Sixty years ago, when Les Ballets Negrès pioneered some of the earliest black dance performances in Britain, they were obliged to market themselves as an exotic novelty. Decades on, the six members of Ballet Black (all from black or Asian backgrounds) may still face a dispiritingly white scene. But this small, determined company no longer requires special marketing for its repertory. On the contrary the latest programme features some of the most original new ballets to be shown this season.

Walk Through a Storm, for instance, is the first classical work by Richard Alston in 25 years and just as it is a coup for Ballet Black to have commissioned it, so Alston relishes the opportunity. Taking on the eloquent, romantic rush of Beethoven’s Piano Variations, Alston uses ballet’s gravity-defying lexicon of pointwork and pirouettes to create an equivalently expansive, airy set of dance variations.

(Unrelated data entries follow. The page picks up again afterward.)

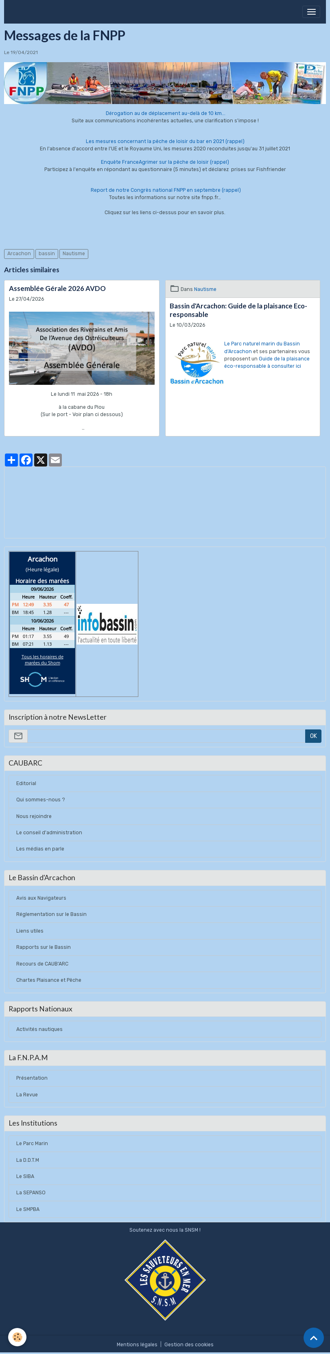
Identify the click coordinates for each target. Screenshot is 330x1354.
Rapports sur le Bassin (43, 947)
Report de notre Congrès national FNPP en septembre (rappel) (166, 190)
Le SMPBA (27, 1209)
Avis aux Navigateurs (41, 898)
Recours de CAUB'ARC (42, 964)
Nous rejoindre (34, 816)
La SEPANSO (31, 1193)
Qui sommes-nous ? (40, 800)
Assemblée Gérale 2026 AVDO (57, 288)
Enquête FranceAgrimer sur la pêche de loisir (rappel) (165, 162)
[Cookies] (17, 1337)
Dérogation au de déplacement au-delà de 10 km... (165, 113)
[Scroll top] (314, 1338)
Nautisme (74, 253)
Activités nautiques (39, 1029)
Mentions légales (137, 1344)
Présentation (32, 1078)
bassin (47, 253)
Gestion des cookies (189, 1344)
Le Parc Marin (32, 1143)
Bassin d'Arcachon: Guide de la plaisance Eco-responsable (238, 310)
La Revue (27, 1095)
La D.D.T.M (27, 1160)
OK (313, 736)
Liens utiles (30, 931)
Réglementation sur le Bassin (51, 914)
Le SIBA (25, 1176)
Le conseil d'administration (49, 832)
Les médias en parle (40, 849)
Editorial (26, 783)
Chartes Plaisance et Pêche (48, 980)
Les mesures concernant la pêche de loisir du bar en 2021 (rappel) (165, 141)
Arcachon (19, 253)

And if at times he pushes hard against the limits of Ballet Black’s collective technique, the ebullient flow of his choreography, and the grace and quirky detail with which he embellishes it, underline the dancers’ personality.

Even more of a coup for the company is getting Shobana Jeyasingh to create her first ballet. Breach may be less classical than Alston’s work, yet where Jeyasingh raids elements, she uses them to fascinatingly hybrid effect, as delicate bharatya natyam gestures are riffed over beaten jumps, and a high arabesque line is steeled with a martial arts edge.

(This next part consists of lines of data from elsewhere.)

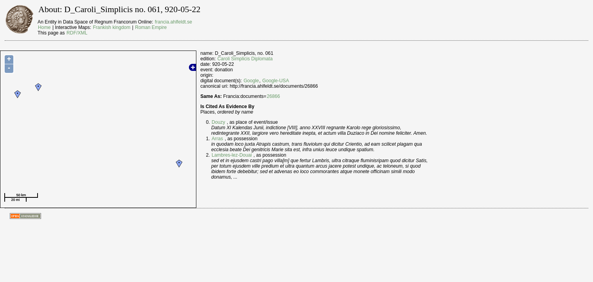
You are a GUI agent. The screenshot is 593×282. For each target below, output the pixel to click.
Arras (217, 138)
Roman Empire (151, 27)
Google (251, 80)
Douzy (218, 122)
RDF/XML (76, 33)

Best of all, this setting of music by Mukul Patel and Stephen Montague displays Jeyasingh’s ferocious talent for structure, with lines of movement shuttling backwards and forwards until the stage vibrates with concentrated energy.

Completing the programme are two works by Liam Scarlett. This young choreographer still tends to work too obviously within genres: the Latin styled Somente too self consciously larky, and Indigo Children, set to music by Philip Glass, too reminiscent of the glossy modern ballet crossovers of the 1980s. But there are intricacies of partnering and felicities of line in Scarlett’s choreography that suggest he is learning fast. And Ballet Black may be very smart to forge a relationship with him.